Algodão Doce (por Arlete Bergamo)

carloseduardogoncalves

04 Agosto 2015 | 10h48

Ele chegava sem alarde. Quando estávamos brincando na rua e ele era visto, logo a notícia se espalhava entre a criançada. E ele era sério, quase mal encarado, como se vender o seu produto fosse um fardo pesado e nós os culpados pela trabalheira.

 Os outros vendedores de guloseimas faziam muito barulho e sempre sorriam pra nós; cornetas, reco-recos, gritos, apitos, valia tudo pra chamar a atenção. Vendiam pipoca, sorvete, beiju, quebra-queixo, ou ainda doces de abóbora, coco, batata doce, e também pés de moleque, paçoquinhas. Gostávamos deles também, mas sempre reservávamos as poucas moedinhas disponíveis para “ele”.
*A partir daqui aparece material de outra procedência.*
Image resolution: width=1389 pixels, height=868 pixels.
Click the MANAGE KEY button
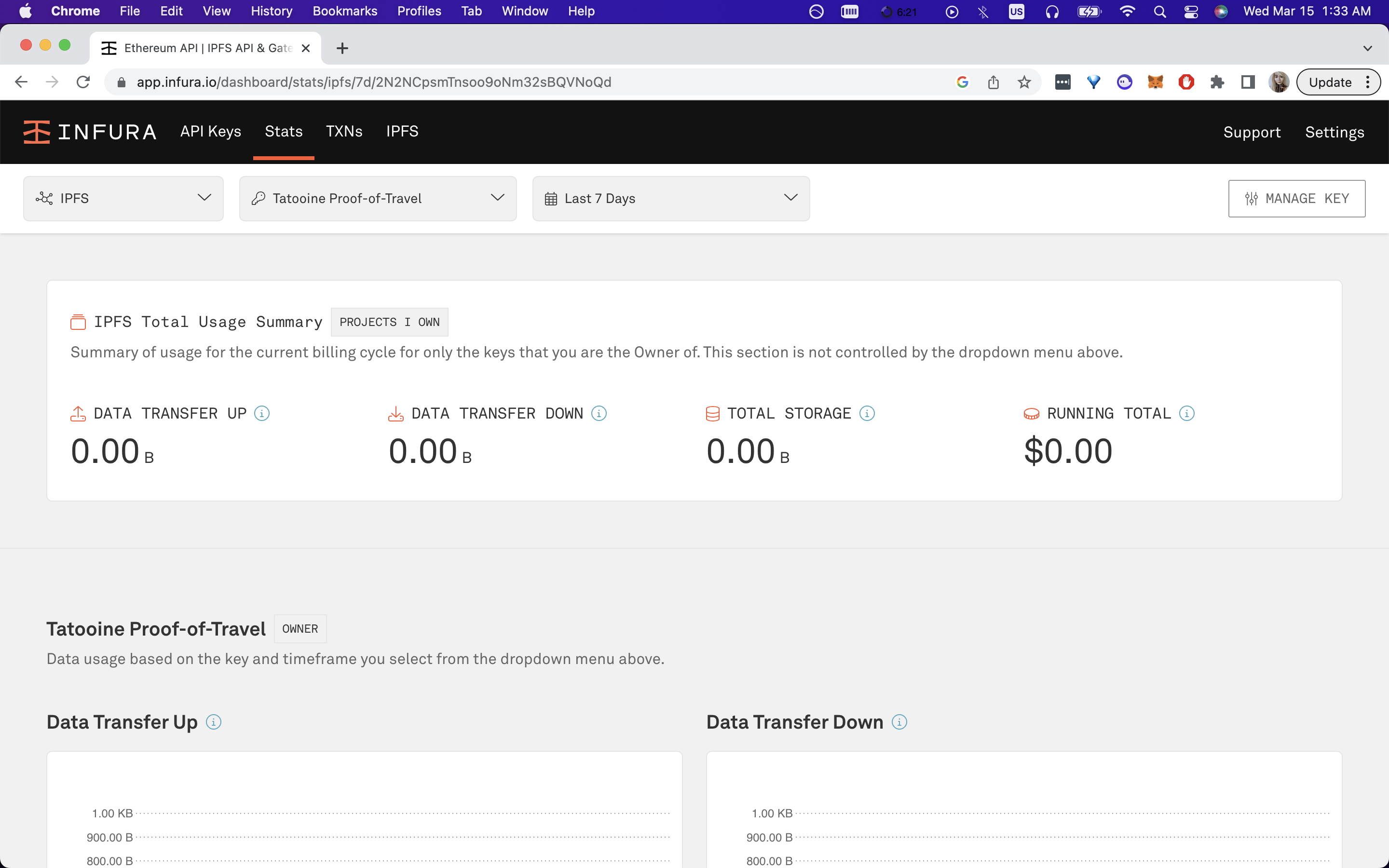click(1296, 199)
 Quando nos apercebíamos da sua chegada logo uma fila se formava perto do carrinho. Era parecido com o carrinho do pipoqueiro, mas tinha suas diferenças. Ele acendia um tipo de fogareiro em baixo; na parte de cima tinha uma espécie de tigela com um cone no meio onde ele punha açúcar. Daí ele puxava um banquinho e se sentava, punha os pés em pedais escondidos debaixo do carrinho e começava a pedalar, e a tigela ao redor do cone começava a girar. Em pouco tempo a mágica acontecia. No começo parecia que fiapos de nuvem se formavam na tigela, e daí ele pegava um palito e começava a enrolar os fiapos, até que uma nuvem bem branquinha estava enrolada no palito. E que delícia! Puro doce com muita magia! Cada um pagava a moeda para o homem sério, e saía feliz com o seu doce mágico.

 Muito tempo depois alguém me contou que o processo consistia só em derreter açúcar e fazê-lo girar para que os fiapos esfriassem e se transformassem na nuvem branca. Foi uma pena; e agora, além da máquina que faz girar a tigela, fazem algodão doce colorido!

 Para mim, o algodão doce perdeu sua magia.